Most Important GPU features and settings for speed

We’ve benchmarked a similar model on two machines with slightly different GPUs and seen little differences in the time per 100 iterations. In general, we’re at something like 12-14 hours to reach 200k iterations (not bad but not great).

As we get things working and consider upgrading to better GPUs and optimizing, I am curious which features others have found to optimize the time to train the model? I have some assumptions about this but would love to know if anyone has tested this explicitly or has experience with two very different GPUs in order to speak to this? Any other tips for speeding up the model /w different input parameters etc. would also be appreciated!

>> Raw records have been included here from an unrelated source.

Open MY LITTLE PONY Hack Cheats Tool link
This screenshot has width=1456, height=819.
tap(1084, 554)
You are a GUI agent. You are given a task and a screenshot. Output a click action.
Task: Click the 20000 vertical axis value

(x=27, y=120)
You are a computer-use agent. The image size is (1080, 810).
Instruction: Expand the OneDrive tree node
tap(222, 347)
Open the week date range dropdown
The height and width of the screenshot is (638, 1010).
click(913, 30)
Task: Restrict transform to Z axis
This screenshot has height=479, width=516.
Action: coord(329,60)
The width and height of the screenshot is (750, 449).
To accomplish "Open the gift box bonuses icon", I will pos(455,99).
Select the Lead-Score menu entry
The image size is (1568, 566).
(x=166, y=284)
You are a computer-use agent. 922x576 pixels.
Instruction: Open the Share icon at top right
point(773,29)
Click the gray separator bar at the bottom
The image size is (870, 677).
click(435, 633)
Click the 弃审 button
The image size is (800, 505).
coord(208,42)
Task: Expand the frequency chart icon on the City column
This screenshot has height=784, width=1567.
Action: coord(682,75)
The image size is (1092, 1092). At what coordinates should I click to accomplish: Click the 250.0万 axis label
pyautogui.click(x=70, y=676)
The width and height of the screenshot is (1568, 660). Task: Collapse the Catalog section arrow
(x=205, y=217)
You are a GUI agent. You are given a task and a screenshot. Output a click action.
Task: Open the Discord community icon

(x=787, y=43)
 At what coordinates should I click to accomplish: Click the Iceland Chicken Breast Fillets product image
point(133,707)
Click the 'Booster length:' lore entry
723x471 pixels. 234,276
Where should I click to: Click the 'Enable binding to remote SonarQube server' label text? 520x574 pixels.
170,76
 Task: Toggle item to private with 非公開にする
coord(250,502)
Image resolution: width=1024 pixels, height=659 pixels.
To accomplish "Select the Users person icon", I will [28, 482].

Typically I don’t worry about network training times so much, as you likely only do this step a few times, then the bulk of the processing is running inference (i.e. analyze_videos). I.e. the idea is to make a robust network once (maybe one refine step, etc), and then just use it going forward (so you might only train once or twice a year!)

That being said, the biggest factor in network speed is the pixel-size per image, the smaller the faster. You can use global_scale to downsample your data (in pose_confg, defaults are listed here: https://github.com/AlexEMG/DeepLabCut/blob/2b0745e74e436448c69e251d7c77845a82c0da72/deeplabcut/pose_estimation_tensorflow/default_config.py).

Please see our preprint on speed and robustness (here: https://www.biorxiv.org/content/early/2018/10/30/457242), as these principles generally also apply to training.